5. At the end of the prosecution case, once the Prosecution closed his case, the Defence Counsel make an oral application to file a No Case to Answer Submission. The Defence Counsel filed a No Case to Answer submission on 11 March 2015. The application was made pursuant to section 178 of the Criminal Procedure Decree 2009.
6. The Defence submit that there is not enough evidence led by Prosecution to show that it was the Accused who threw the stone at the Victim. There is not enough evidence upon which the court could convict the Accused on. The Defence further submit that the evidence led by Prosecution is unreliable and the court should not convict on it.

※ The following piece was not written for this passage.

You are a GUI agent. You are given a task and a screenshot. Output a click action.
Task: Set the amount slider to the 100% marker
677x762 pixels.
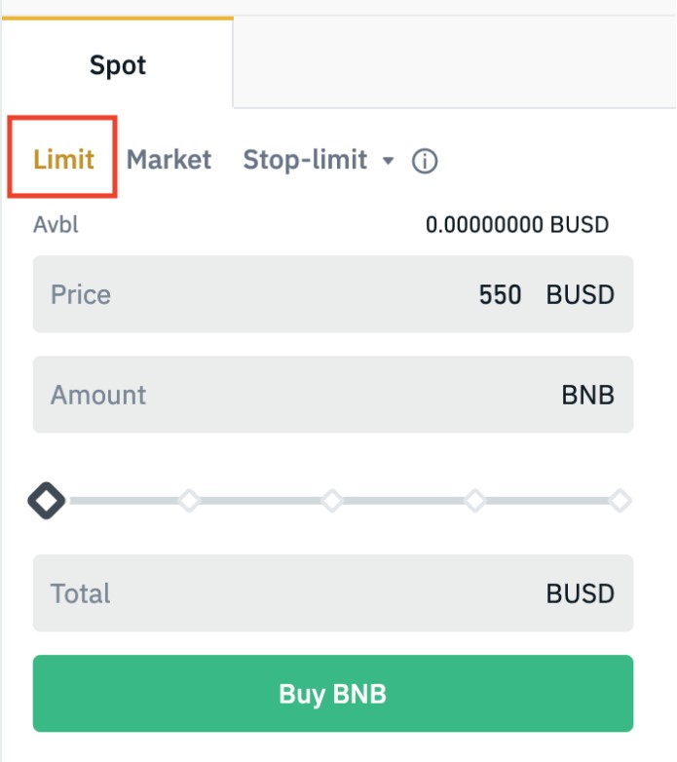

7. With the submission from the Defence, I refer to the case of R v Jai Chand (1972) 18 FLR 101, cited by the Defence in their submission where it was held
"...that the decision as to whether or not there is a case to answer should depend not so much on whether the adjudicating tribunal would at that stage convict or acquit but on whether the evidence is such that a reasonable tribunal properly directing its mind to the law and the evidence could or might convict on the evidence so far laid before it...However, the question does depend solely on whether there is some evidence irrespective of its credibility or weight sufficient to put the accused on his defence. A mere scintilla of evidence can never be enough not can any amount of worthless discredited evidence''.
8. The Defence also refer to the case of Moidean v R, Criminal Appeal No. 41 of 1976 and Rohit Ram Latchan v State, Criminal Action No. HAA32 of 1996, where the Court of Appeal state that a no case to answer may be properly made and upheld if there is no evidence to prove an essential element in the alleged offence. The Victim in her evidence in chief state that the Accused was on that tree, she looked up at the mango tree and the stone fell from above and touched her forehead. It was the Accused standing with the stone and jumped from the tree. When cross examined she said she saw the Accused when she was under the tree. She told the Police that it was the Accused and she recognised the Accused when she was under the mango tree. The Victim confirmed that she was hurt and taken to hospital where she was scan and get injection.
9. In this ruling, I find that there is sufficient evidence adduced by the Prosecution in this case that requires the Accused to put up his defence against the charge and evidence already tendered before this court.
10. Accordingly, I dismiss the Defence application of No Case to Answer and the trial will proceed further on the defence case.